O inspetor afirma que ele e o irmão foram levados para o 64º DP (Cidade A.E. Carvalho) e liberados depois. Jhonny relatou à Ponte que tentou diversas vezes durante esta sexta-feira (15) realizar o exame de corpo de delito no Instituto Médico Legal (IML) de Artur Alvim, na zona leste, mas os funcionários disseram que o local estaria sem sistema.

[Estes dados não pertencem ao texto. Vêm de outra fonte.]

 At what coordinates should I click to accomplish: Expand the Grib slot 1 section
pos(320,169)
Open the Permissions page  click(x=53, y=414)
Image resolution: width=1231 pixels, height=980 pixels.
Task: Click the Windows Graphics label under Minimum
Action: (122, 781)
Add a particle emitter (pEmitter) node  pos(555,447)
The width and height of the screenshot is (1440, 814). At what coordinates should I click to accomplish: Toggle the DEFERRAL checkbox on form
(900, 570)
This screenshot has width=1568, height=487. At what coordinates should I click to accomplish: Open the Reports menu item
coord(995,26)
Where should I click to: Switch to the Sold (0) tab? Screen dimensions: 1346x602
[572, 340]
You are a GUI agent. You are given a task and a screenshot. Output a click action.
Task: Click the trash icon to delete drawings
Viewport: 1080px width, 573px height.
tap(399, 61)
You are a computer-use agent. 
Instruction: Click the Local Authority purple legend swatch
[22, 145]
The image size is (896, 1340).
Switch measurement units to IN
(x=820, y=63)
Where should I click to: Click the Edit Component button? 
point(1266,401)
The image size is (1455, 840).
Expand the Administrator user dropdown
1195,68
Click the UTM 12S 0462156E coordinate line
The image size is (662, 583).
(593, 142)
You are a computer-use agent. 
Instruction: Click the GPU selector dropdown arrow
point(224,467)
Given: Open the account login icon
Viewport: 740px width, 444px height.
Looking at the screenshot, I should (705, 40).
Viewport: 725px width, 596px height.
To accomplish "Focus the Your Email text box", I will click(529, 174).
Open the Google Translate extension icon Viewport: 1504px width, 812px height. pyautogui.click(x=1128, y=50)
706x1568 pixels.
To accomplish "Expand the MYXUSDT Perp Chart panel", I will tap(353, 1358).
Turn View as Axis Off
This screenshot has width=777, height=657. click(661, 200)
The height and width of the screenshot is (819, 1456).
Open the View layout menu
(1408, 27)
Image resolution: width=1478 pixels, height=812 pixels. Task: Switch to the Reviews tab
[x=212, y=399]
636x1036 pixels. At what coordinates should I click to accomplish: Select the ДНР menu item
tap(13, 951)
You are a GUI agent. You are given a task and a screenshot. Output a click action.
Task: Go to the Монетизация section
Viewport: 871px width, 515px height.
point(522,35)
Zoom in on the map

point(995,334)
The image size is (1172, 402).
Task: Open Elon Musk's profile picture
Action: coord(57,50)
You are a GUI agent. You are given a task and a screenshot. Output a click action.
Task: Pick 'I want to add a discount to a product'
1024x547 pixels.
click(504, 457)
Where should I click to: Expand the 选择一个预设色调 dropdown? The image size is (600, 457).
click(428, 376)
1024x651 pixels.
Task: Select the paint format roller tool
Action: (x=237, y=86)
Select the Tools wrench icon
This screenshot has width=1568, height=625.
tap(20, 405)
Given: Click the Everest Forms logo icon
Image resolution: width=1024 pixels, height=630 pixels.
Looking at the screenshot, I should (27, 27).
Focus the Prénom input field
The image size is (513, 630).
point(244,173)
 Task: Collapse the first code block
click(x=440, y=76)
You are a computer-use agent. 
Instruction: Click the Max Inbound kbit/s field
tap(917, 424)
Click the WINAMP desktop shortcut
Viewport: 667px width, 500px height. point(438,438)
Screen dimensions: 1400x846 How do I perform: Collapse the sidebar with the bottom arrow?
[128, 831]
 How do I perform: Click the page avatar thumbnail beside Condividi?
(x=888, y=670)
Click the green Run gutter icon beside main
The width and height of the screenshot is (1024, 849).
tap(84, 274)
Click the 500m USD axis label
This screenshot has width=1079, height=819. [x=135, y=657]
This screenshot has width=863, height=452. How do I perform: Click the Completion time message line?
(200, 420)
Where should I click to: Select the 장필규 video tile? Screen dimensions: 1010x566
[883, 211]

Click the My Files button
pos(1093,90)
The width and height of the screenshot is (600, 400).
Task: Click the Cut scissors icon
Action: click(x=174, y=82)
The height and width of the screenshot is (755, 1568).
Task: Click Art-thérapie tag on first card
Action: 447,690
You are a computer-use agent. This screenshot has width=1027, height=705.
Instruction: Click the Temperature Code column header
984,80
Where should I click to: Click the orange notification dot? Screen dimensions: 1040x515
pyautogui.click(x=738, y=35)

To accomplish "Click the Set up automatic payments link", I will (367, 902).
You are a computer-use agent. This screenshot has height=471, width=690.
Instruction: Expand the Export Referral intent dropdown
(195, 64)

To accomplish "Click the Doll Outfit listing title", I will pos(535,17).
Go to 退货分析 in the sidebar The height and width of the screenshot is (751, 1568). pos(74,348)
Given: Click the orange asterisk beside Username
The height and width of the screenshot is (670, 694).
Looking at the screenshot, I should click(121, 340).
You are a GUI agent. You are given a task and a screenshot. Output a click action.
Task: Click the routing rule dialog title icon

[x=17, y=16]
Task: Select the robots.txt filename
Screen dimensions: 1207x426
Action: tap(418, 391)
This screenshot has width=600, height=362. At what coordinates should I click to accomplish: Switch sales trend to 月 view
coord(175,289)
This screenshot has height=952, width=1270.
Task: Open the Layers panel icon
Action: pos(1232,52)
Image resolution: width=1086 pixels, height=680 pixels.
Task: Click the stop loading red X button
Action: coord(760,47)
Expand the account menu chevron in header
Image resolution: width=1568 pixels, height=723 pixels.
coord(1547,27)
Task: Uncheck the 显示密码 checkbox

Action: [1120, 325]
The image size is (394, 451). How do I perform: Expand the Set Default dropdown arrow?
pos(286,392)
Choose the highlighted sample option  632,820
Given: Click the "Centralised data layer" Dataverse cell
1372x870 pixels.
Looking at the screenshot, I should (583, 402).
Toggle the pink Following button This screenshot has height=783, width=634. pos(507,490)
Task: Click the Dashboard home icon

Nas fotos que enviou à reportagem, tiradas na delegacia, é possível ver hematomas no ombro, um corte no dedo do pé e lesões na cabeça, na testa e no rosto.
No boletim de ocorrência, os PMs Claudio Cardoso, Rodrigo Baptista Ferreira e Vitor Alves da Silva dão outra versão. Afirmam que abordaram “um egresso do sistema prisional” e o liberaram e que, em seguida, outro homem que passava na rua, Hernani, teria gritado “Ô parceiro, está em choque? cola aqui, nós temos o direito de ir e vir”. Os policiais dizem que se aproximaram para tentar abordá-lo, mas Hernani se negou e não permitiu a abordagem.
Depois, ainda na versão dos policiais, Hernani teria fugido gritando “Polícia tudo lixo! Seus vermes parasitas!” e entrou em casa mesmo com os PMs mandando que parasse. Os policiais relataram que se aproximaram e entraram no imovel. Foi aí que vizinhos, revoltados com a invasão à residência, passaram a arremessar objetos como “gaiolas, vasos de plantas, tiojolos, vassouras, dentre outros” contra a equipe. O soldado Ferreira e o cabo Vitor disseram que foram atingidos e que o soldado Assunção conteve Johnny, levando-o para a parte da frente da residência, mas o inspetor mordeu seu dedo anelar da mão direita. O soldado teria tentado contê-lo novamente, mas se desequilibraram no degrau do quintal e caíram. A queda teria levado a lesões e escoriações. O PM afirma que Johnny estava consciente quando foi contido e algemado e conduzido ao Hospital Planalto.
O caso foi registrado como lesão corporal e resistência e tanto os dois irmãos quanto o soldado Vitor aparecem como autores e vítimas. O delegado Fabricio Rizzo Pinheiro entendeu que o caso deve ser melhor apurado devido à “complexidade dos fatos e os diversos relatos das partes envolvidas”.
Márcia Lysllane, articuladora na zona leste da Rede de Proteção e Resistência Contra o Genocídio, movimento que denuncia violações de direitos humanos nas periferias, afirma que, tão logo Jhonny tenha o laudo do IML, ele será acompanhado para formalizar uma denúncia na Corregedoria da PM. “Frequentemente as abordagens truculentas por parte da PM ocorrem na região. O corpo negro e pobre da periferia é constantemente criminalizado pela PM”, declarou. “A única arma que temos para nos proteger é o celular”.